Work request 1
From the passage on barkcloth, list every item that the Torajan cloth was cut and sewn into.
Work request 2
Render the following sentence from the passage on barkcloth into Spanish: "This cloth (fuya) was then dyed, painted or stamped using natural pigments."

Extract to read
* * * * * * *
However, these are living traditions and not fossilized relic. textiles change, and unfortunately many traditional ones are now being lost.
The barkcloths found among upland tribes in Kalimantan (Borneo), Sulawesi (the Celebs) and Irian Jaya (New Guinea) harken back to a prehistoric development. Nevertheless, some barkcloths, particullarly those of the Palu and Torajan peoples of central Sulawesi, display an extremely high degree of artistry.
The Torajans, for example, boiled and fermented the inner bark of pandanus, mullberry or other trees before beating the resultant pulp into extremely soft and pliable sheets with special wooden and stone mallets. This cloth (fuya) was then dyed, painted or stamped using natural pigments. Finally it was cut and sewn into headwraps, blouses, ponchos and bags, and then often embroidered or appliqued.
* * * * * * *
Source material

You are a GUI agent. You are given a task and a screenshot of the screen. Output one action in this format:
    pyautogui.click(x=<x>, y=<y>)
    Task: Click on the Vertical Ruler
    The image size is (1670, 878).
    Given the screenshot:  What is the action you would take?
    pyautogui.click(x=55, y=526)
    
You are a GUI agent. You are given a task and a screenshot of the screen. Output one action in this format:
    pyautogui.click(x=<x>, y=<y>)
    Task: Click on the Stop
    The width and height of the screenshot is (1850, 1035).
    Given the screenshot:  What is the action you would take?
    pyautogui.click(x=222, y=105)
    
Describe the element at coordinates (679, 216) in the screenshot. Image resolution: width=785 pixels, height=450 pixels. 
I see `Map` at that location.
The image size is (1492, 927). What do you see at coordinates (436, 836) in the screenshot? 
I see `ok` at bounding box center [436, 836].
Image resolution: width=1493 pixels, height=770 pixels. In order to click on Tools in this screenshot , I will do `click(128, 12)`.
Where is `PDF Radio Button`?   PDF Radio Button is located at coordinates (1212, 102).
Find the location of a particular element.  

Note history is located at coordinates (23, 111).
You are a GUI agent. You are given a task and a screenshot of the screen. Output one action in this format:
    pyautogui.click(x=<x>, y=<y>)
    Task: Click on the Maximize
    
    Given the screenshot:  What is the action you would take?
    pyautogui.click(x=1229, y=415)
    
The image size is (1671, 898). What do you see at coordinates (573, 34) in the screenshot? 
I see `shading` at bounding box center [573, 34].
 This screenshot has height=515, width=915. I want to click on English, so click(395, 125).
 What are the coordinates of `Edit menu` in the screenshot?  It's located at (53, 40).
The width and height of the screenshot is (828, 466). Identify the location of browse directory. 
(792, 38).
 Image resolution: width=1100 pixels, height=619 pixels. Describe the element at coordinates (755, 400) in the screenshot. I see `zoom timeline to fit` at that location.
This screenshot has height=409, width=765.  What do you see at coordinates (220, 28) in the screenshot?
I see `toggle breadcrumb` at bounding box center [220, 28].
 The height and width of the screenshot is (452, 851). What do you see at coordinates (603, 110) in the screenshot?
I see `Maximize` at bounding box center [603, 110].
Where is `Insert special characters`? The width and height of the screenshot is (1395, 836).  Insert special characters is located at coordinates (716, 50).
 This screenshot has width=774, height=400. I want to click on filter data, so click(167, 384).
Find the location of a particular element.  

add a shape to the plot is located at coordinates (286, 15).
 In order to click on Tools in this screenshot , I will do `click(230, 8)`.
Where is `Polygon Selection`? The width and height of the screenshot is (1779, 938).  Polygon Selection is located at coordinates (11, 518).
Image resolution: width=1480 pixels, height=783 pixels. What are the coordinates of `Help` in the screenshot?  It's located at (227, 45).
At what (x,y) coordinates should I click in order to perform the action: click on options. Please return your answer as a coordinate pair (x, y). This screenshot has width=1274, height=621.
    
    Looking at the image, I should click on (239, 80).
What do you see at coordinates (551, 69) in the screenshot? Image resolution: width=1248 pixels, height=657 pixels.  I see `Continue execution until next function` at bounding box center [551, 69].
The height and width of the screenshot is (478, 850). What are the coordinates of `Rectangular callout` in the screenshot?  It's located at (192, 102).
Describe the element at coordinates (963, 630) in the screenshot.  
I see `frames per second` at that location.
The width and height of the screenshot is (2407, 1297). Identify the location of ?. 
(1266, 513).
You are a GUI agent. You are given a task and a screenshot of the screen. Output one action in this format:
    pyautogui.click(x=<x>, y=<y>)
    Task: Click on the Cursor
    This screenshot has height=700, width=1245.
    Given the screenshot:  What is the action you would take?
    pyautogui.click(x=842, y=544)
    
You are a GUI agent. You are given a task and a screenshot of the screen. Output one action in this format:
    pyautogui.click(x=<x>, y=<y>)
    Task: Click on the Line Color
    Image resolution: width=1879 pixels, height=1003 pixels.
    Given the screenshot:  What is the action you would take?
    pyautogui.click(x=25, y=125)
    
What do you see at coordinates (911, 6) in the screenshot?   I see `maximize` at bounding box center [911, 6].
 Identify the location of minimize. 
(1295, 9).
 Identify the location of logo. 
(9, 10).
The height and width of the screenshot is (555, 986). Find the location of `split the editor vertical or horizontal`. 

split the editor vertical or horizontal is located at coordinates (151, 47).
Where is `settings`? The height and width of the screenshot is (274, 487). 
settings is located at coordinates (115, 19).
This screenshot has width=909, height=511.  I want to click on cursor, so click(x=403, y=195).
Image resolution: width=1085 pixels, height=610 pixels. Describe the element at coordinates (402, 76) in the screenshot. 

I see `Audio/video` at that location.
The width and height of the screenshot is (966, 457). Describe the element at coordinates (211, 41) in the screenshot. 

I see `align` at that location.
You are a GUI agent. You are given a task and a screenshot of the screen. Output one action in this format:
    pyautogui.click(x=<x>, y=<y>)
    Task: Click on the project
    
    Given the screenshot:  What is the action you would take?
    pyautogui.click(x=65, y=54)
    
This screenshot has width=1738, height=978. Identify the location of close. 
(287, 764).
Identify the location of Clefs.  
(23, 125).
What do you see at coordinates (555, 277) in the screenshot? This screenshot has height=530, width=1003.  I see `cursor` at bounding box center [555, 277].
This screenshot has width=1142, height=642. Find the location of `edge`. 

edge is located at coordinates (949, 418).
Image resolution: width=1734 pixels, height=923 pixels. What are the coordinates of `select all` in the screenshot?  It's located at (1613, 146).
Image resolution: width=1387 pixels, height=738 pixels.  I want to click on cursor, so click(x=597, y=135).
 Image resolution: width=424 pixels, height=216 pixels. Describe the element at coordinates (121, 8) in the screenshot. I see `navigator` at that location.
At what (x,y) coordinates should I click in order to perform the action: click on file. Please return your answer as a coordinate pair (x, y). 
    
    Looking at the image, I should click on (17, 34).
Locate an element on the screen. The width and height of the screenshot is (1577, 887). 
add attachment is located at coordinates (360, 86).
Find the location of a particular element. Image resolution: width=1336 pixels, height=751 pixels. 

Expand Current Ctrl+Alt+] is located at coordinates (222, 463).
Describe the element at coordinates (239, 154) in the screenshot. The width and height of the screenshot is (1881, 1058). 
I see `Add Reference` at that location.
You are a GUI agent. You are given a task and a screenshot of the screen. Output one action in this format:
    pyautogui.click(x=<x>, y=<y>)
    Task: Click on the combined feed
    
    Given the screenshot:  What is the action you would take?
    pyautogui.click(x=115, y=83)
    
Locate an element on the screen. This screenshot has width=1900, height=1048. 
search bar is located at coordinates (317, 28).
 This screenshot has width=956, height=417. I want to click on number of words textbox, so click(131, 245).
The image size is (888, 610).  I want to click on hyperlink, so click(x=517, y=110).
* * * * * * *
Exercise answer 1
headwraps, blouses, ponchos, bags

Exercise answer 2
Esta tela (fuya) luego se teñía, se pintaba o se estampaba con pigmentos naturales.